多分ね、人のをずっとやってたから、心の中でたまってるものがあったんだと思うんですよね。衝動みたいなものが(竹中)

―『Sleepless Sheep』、実に9年ぶりの作品になりましたね。

吉田:9年空いてる実感はなくて、あっという間に時間が経ってしまったという感じなんですよね。

竹中:仁くんはプロデュースで立て込んでたけど、その間私はちょっと体調が悪かったんですね。音楽好きの人って、「このプロデューサーがやってるから聴いてみよう」とか、「この人の新しいアルバムが出たから買いに行こう」とか、そういうのを習慣で何十年もやってるわけじゃないですか?

―はい、僕もやってます(笑)。

竹中:それがちょっとしんどくなってきて、このままだとおばあさんになったときに「音楽HATE!」みたいな感じになっちゃいそうで(笑)、それがすごく嫌で。ここはちょっと一呼吸して、自然に入ってくる音で好きなものを普通に聴こうっていう風にわざとしたんです。それが何年か続いて、すごく楽になってきた頃に、急に(吉田が)「作るぞ」って(笑)。

―音楽を一切拒絶していたわけじゃなく、追いかけずに、自然に入ってくるものだけ聴くようにしてたんですね。

竹中:そうですね。もちろん、仁くんのプロデュース作品とかは聴いてましたし。「聴かねばならない」じゃなくて、普通に聴いて、口は出そうって(笑)。一時期は試聴機も嫌だったんですけど、何年か経つ内に、またショップに行って試聴機も聴けるようになって。

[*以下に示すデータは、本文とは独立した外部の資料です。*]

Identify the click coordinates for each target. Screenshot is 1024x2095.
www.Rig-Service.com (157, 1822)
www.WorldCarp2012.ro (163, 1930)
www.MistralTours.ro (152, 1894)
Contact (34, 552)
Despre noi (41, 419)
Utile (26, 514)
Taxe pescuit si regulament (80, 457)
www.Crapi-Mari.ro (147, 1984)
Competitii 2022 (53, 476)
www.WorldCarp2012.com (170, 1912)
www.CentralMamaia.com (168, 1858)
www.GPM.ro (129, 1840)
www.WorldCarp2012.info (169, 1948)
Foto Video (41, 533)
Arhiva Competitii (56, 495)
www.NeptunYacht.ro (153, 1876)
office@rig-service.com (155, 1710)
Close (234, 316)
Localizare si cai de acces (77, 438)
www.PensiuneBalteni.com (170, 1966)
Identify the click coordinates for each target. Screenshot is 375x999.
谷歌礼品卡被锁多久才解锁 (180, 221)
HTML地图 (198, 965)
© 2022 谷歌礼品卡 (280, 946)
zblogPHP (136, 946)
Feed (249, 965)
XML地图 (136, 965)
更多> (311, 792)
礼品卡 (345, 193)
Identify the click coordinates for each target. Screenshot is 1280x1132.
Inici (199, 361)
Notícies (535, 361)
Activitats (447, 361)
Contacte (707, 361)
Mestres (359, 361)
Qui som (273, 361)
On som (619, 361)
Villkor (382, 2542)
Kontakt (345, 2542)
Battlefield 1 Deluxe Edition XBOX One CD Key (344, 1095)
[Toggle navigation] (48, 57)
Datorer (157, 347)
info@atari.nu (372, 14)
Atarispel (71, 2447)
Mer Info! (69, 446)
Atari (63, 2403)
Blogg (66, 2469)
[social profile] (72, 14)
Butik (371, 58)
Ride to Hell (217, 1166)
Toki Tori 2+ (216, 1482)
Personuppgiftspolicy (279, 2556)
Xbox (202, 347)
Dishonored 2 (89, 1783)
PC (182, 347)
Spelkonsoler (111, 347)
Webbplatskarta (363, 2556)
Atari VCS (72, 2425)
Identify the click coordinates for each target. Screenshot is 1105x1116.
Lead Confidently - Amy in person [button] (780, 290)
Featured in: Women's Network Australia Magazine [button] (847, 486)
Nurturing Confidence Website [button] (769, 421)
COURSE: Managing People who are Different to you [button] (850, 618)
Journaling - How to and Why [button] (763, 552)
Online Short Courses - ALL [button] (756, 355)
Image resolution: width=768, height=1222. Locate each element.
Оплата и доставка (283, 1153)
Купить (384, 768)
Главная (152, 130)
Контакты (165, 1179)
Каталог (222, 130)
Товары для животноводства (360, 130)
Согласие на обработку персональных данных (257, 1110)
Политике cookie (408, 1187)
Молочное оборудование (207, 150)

―吉田さんが制作に向かったのは何か理由があったんですか?

吉田:制作モードに入るときって、ある程度まとまった時間が必要で、1~2週間だとそういう感じにはならないんですよね。たまたま2年前の春ぐらいに、一個入ってたプロジェクトがずれたんで、1ヶ月半ぐらい時間ができたんですね。普段ワーカホリック気味に仕事してると、一週間何もしないと「何かやらなきゃ」って思い始めて、試しに3曲ぐらい作ってみて、それで(竹中に)「作らない?」って。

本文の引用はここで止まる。